Afin de renforcer les moyens aériens de lutte anti-incendie face à la multiplication des feux de forêt, deux start-up toulousaines se sont lancées dans une course à la transformation d’avions de transport en bombardiers d’eau.
Les incendies gagnent du terrain, les moyens doivent évoluer. Alors que les feux de forêt se multiplient en France et que la flotte de bombardiers d’eau reste vieillissante après l’arrêt de la production des Canadair en 2015 et la livraison de prochains appareils en 2028, deux start-up toulousaines veulent apporter une nouvelle solution.
Installées à Blagnac, près de Toulouse, Kepplair Evolution et Positive Aviation travaillent sur la transformation d’un avion existant, l’ATR 72, nouveau bombardier d’eau.

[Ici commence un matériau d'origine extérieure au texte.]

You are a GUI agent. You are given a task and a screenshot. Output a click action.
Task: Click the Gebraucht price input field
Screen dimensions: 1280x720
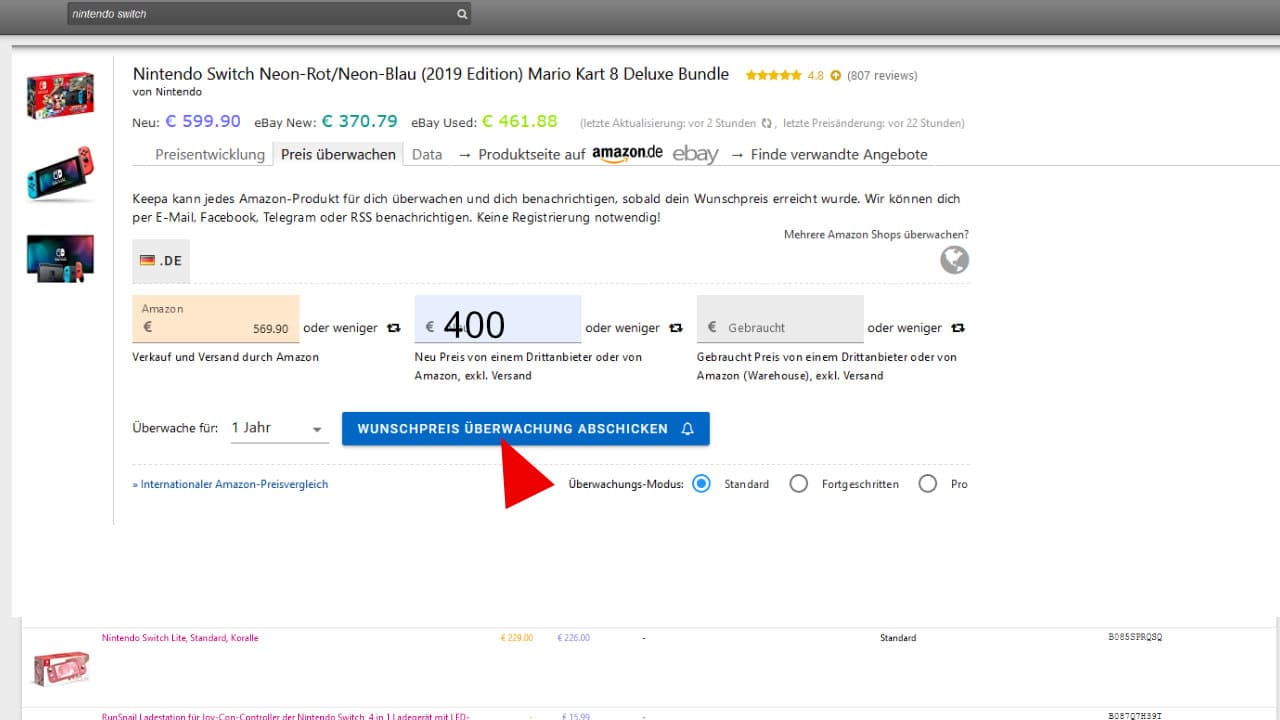[780, 327]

Leur objectif : proposer une alternative aux avions de lutte contre les incendies et renforcer les capacités d’intervention dès 2029.
Contrairement à une autre société française, Hynaero, basée à Istres (Bouches-du-Rhône), qui repart de zéro pour concevoir un hydravion similaire au Canadair, la frégate F-100, les deux entreprises toulousaines veulent transformer un avion existant, l’ATR 72, construit par l’alliance ATR (Airbus et l’Italien Leonardo).
Pour Eric Delesalle, directeur des essais en vol chez ATR pendant 20 ans et conseiller de Kepplair Evolution, il est «urgent» et «crucial» de développer une nouvelle génération d’appareils. «Aujourd’hui, on achète à prix d’or des avions dépassés», regrette-t-il.
Un besoin urgent de nouveaux bombardiers d’eau
Transformer un ATR présente plusieurs avantages, assurent Laurent Schmitt, président de Positive Aviation et son concurrent David Joubert. Cette solution permettrait notamment d’éviter la longue et coûteuse phase de conception d’un avion entièrement nouveau, tout en profitant d’un appareil déjà largement répandu dans le monde et donc d’une grande disponibilité des pièces détachées.
Tous deux estiment à 1.200 le nombre d’ATR 72 au total. «Un peu plus de 1.000» sont actuellement «en opération», précise ATR à l’AFP.
Par ailleurs, la France n’est pas le seul pays à avoir besoin de davantage de moyens aériens pour lutter contre les incendies, souvent d’origine humaine mais dont le dérèglement climatique favorise fortement l’apparition. Les deux start-up estiment les besoins mondiaux à 400 bombardiers d’eau lors des dix prochaines années.
«Évidemment, pour un grand avionneur comme Airbus, Boeing ou Dassault, c’est ce qu’on appelle un marché de niche. Mais c’est quelque chose d’important», juge Laurent Schmitt, qui estime qu’en matière de lutte anti-incendie, «l’aéronautique n’est pas au rendez-vous de ses devoirs».
Deux projets pour remplacer le Canadair
Toutefois, si les deux entreprises partagent une approche similaire, leurs projets ne reposent pas exactement sur la même stratégie. Laurent Schmitt, ancien ingénieur d’Airbus, souhaite développer un appareil capable de remplacer le Canadair, tandis que David Joubert, veut ajouter un nouvel avion à la «boîte à outils géante» de la lutte anti-incendie.
Les deux projets, qui n’ont pas encore atteint le stade du prototype, se distinguent également par leur mode de remplissage. Le Kepplair 72 devra se poser pour être ravitaillé en eau avec environ quatre minutes de remplissage pour dix minutes au sol au total, assure David Joubert.
De son côté, le FF72 de Positive Aviation pourra être rempli directement en vol grâce à un système d’écopage permettant de récupérer de l’eau depuis un plan d’eau en une douzaine de secondes. L’appareil sera équipé de deux flotteurs géants (18 mètres de long pour 2 mètres de hauteur) fixés à la carlingue à l’aide de 8.000 rivets pour pouvoir amerrir en cas de panne.
Pour le reste, les deux appareils accueilleront de grands réservoirs, d’une capacité de 7.500 tonnes d’eau pour le Kepplair 72 et de 8.000 pour le FF72, contre 6.000 pour le Canadair classique.
Côté commandes, Positive Aviation affirme avoir obtenu une commande ferme de dix appareils auprès de l’entreprise américaine Briger Aerospace, tandis que Kepplair Evolution assure avoir reçu des lettres d’intention pour 18 modèles, ainsi que de la part de la Direction générale de la sécurité civile en 2024.